1. All of these people calling for Julian Assange to be "executed" or "put on trial for treason" should really focus on what exactly they're saying. Aside from the blatantly violent threats, you can't put the guy on trial for treason because he isn't American. If they want to kill him anyway, that's the worst unilateral neocon lack of Geneva respect ever. gg.
There are plenty of non-Americans in American jails on long sentences. But you could always try him at the Hague. Win for international jurisprudence.
2. If WikiLeaks is evil for doing this, then by default the New York Times, The Guardian, and Der Spiegel should all be charged with leaking information. We cannot nitpick at the specifics and say that one organization self-censored this much info, and the others didn't.
I agree. Anyone who helped spread classified data without legal authority from the classifier to do so is liable. A strong defensive move on WikiLeaks' part is that hundreds of thousands of people from all over the world are now implicated. No legitimate judicial infrastructure can support that many arrests or trials. So the only viable legal recourse is to try and punish a figurehead. Mr Assange seems happy to pose for the cameras and be that figurehead. What a martyr.

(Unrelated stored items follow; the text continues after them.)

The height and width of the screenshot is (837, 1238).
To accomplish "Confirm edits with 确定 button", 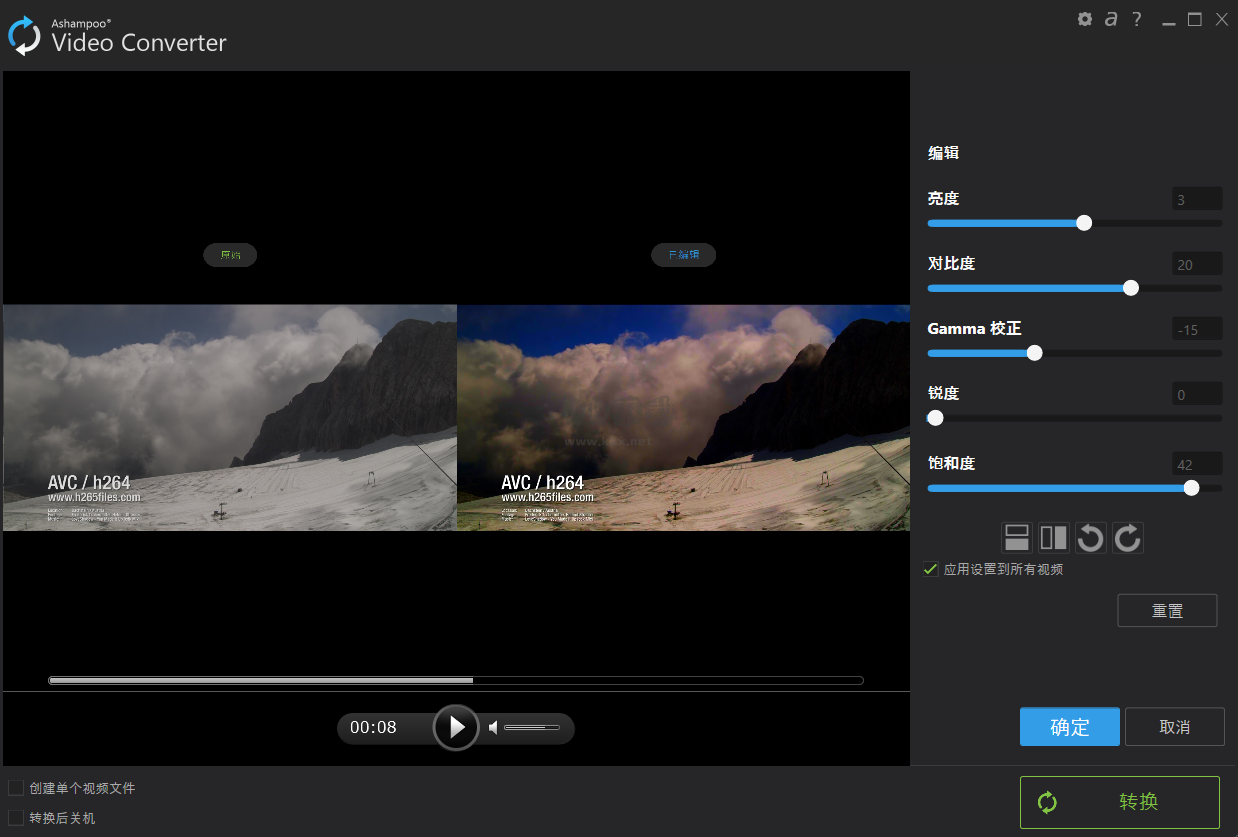I will pos(1069,726).
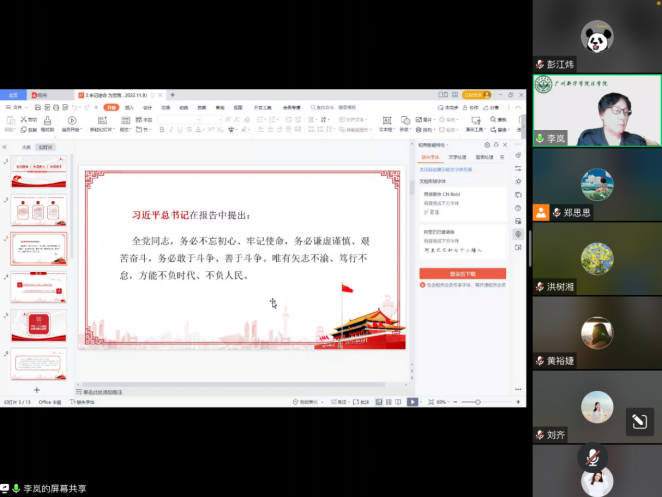The width and height of the screenshot is (662, 497).
Task: Add a new slide with the plus button
Action: [x=37, y=389]
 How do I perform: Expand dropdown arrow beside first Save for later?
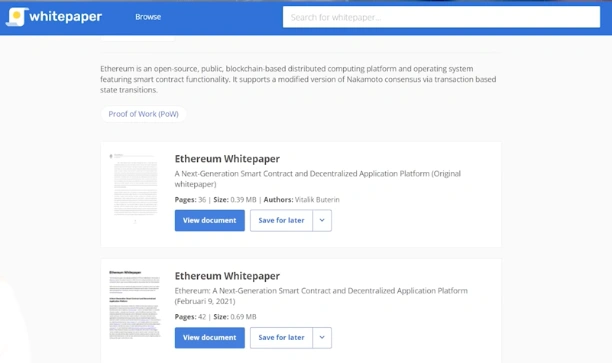coord(322,221)

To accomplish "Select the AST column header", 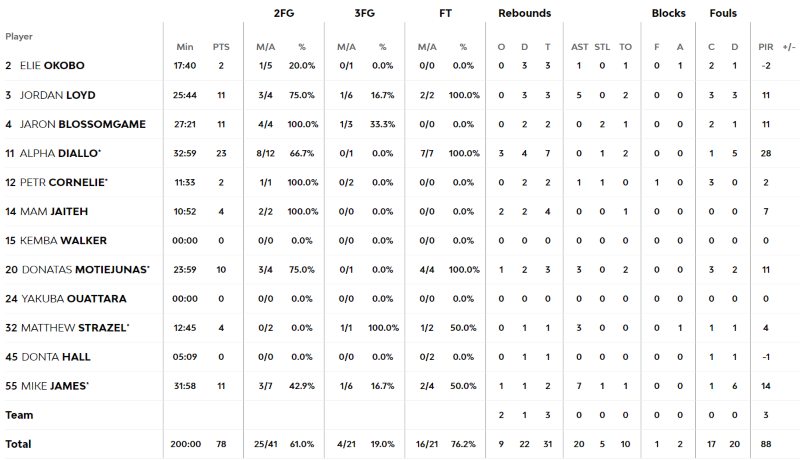I will [580, 47].
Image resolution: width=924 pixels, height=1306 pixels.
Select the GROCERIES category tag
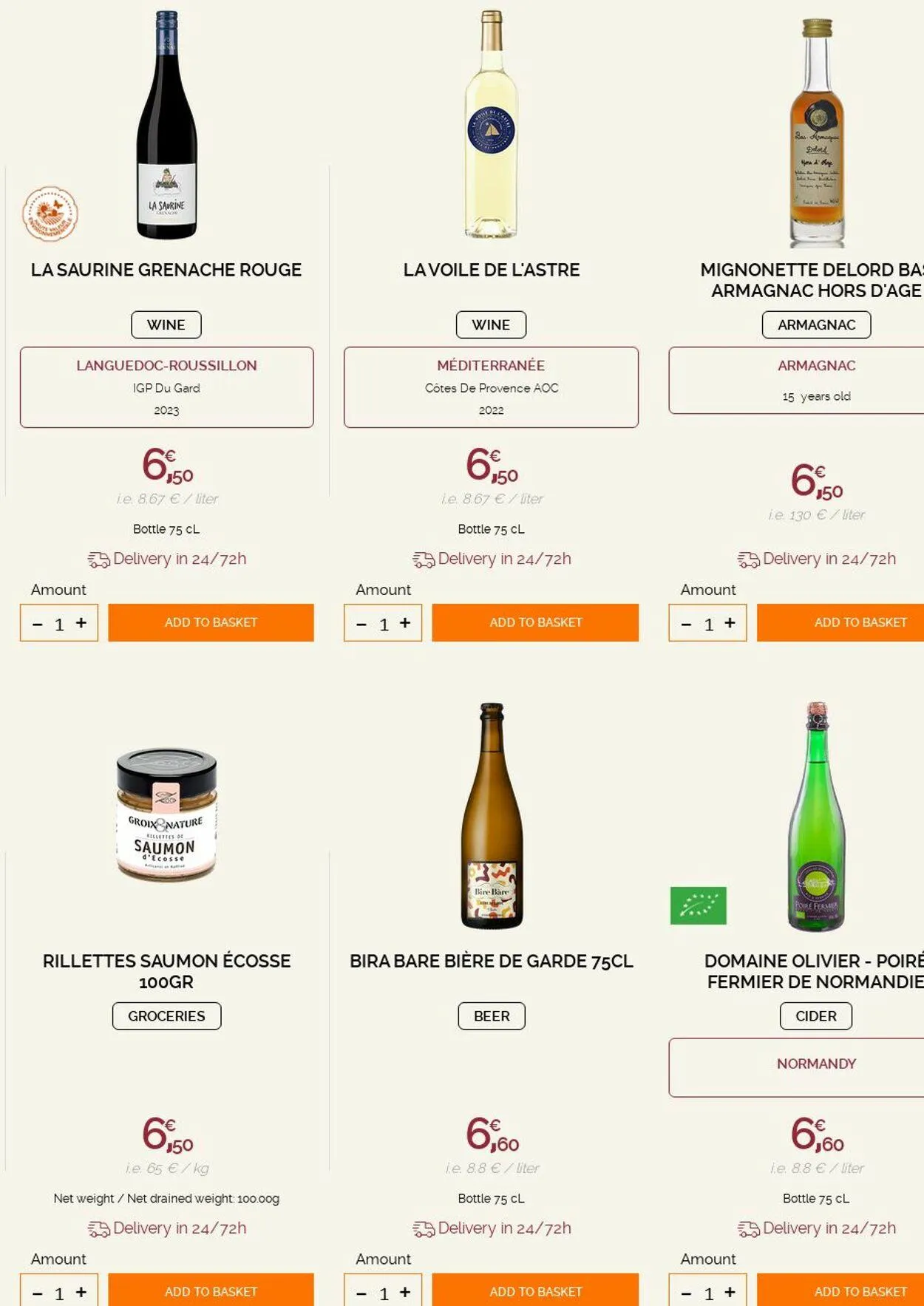(166, 1016)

3. This is the Internet. I am a center-left believer of social democracy and for net neutrality, but the freedom of information must be left untouched.
I am as well and I agree.
If things have to be hidden, then something wrong has happened. Preventing negative historic events from happening again, requires that we know what happened.

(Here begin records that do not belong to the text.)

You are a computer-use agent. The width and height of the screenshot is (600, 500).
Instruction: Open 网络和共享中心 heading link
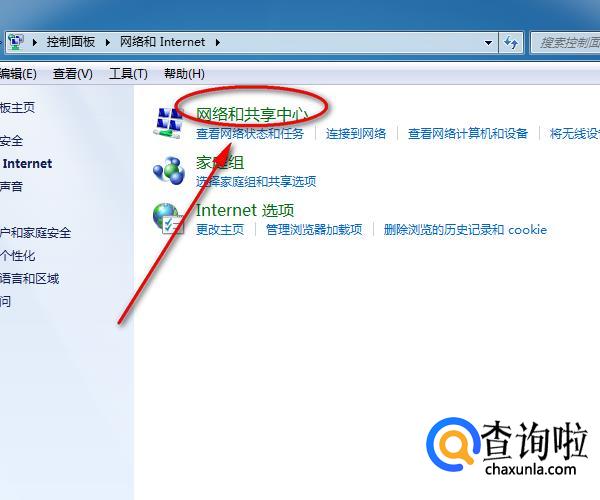pyautogui.click(x=252, y=114)
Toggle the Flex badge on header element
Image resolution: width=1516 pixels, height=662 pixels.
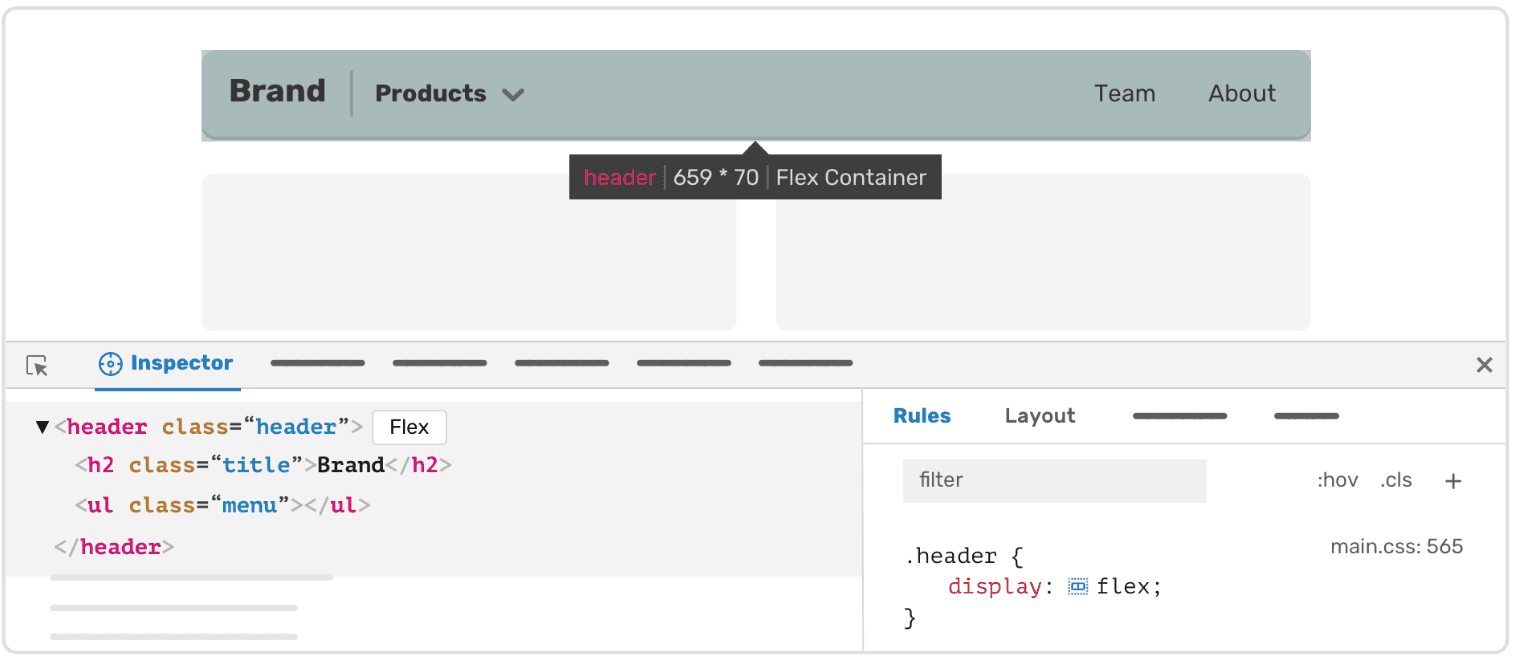click(x=409, y=428)
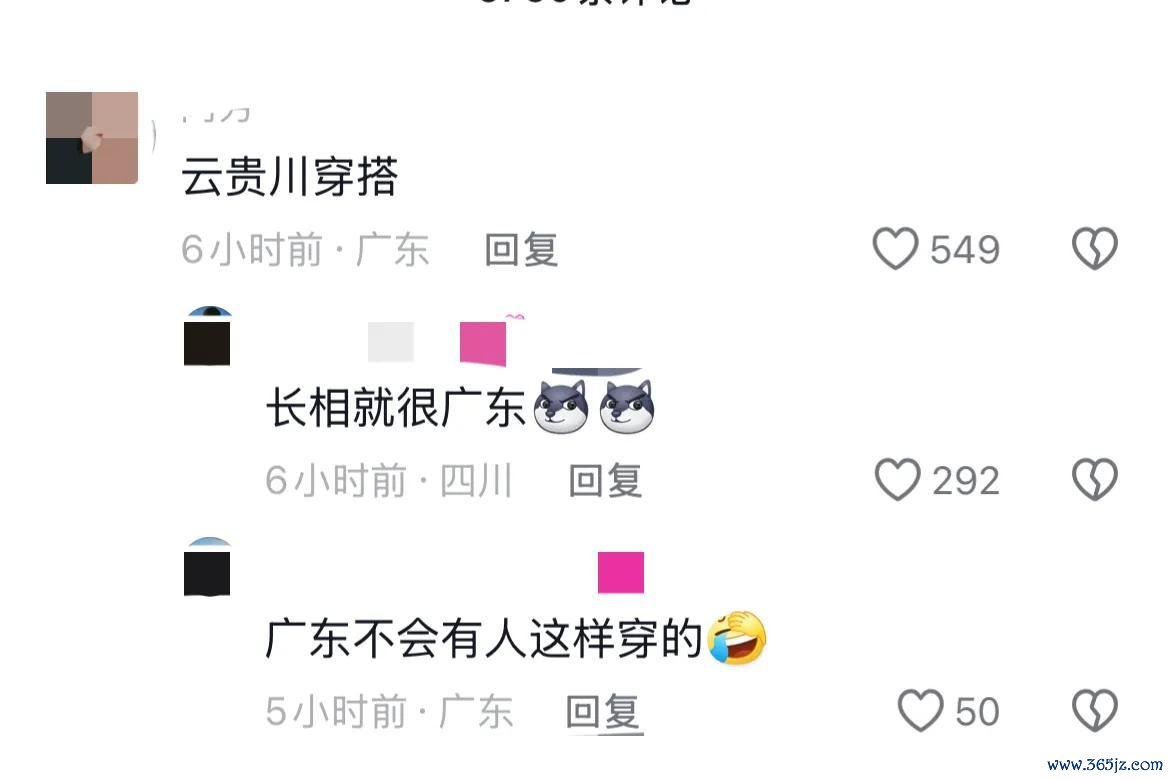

It would not have done us much good if the Manhattan Project were conducted through a write-in campaign in the NYT or the plans for D-Day were discussed in every Parisian cafe prior to June 6th, 1944. Even when far less imperious things than war are discussed in a public forum they have the potential to spiral out of control. Diplomats, spies, and soldiers do their work under a veil of secrecy because
information is dangerous.
There is a certain category of information--classified information--that is not free to consume for that very reason. As I've already stated it is kept in trust by a small segment of the population for the benefit of the larger whole and is, over time, sanitized and declassified so that a full perspective of history can be gained. This usually takes place by the time the individuals involved are all retired or dead and the events in question are no longer of immediate interest.

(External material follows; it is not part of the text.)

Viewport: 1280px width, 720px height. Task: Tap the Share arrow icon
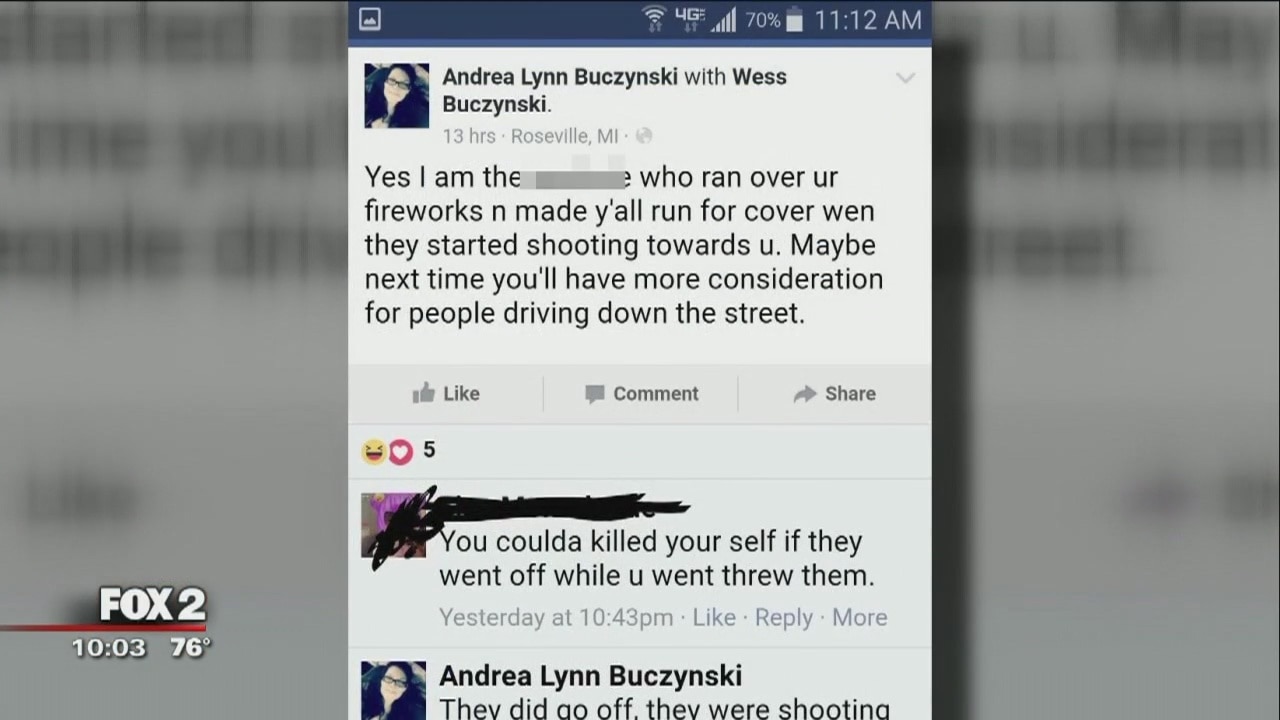pos(805,394)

Look, at some point you have to trust that your government is doing the right thing, but at no time should you ever assume that it is perfect or is always doing what it should be doing. Governments are made of people and people make mistakes. So if you don't like the particular secrets you think (or know, in this case) your government is keeping, and you live in place where you are free to do something about it--vote or better yet get yourself into a position where you can change the system from the inside and affect that change.
And in my opinion, I don't see anyone being killed as a direct result of these leaked cables.
When classified is leaked contemporaneously to the events it documents, it almost always has the potential to not only damage a nation's "interests", which may have dubious value even to its own citizens, but to place people in very real physical danger. WikiLeaks has not scrubbed source identities from its publications, for example, and those are real people who may already be dead because their 'treachery' to one cause or another is suddenly brought to light. If you think that this does not happen, I have a few stories I could tell you someday...
Once a government halts all movement of information on the Internet, they become China (albeit on a milder scale), hands down. Governments around the world have had documents leaked onto the Internet, with unsuccessful action taken.
We aren't talking about the PRC and the US has by no stretch of the imagination become the PRC just because they don't want sensitive classified information to get out to everyone with a BitTorrent client.
It's too late; they will remain free for everyone to see.
That's true, they will. You can't undo this, and I certainly wouldn't propose to try. What you can do is punish the people who have broken the law. You can also do some civic duty and not perpetuate the breach and speak out against the mindset that seeks to portray doing so in a positive or "liberating" light.
the correct way to do this is to eliminate the person who actually leaked the information.
He's in jail and I look forward to reading the proceedings of his court martial.
However the full footage doesn't make that crew look much better.
Hey, guess what? War is fucking hell. Don't elect people who steer you toward one.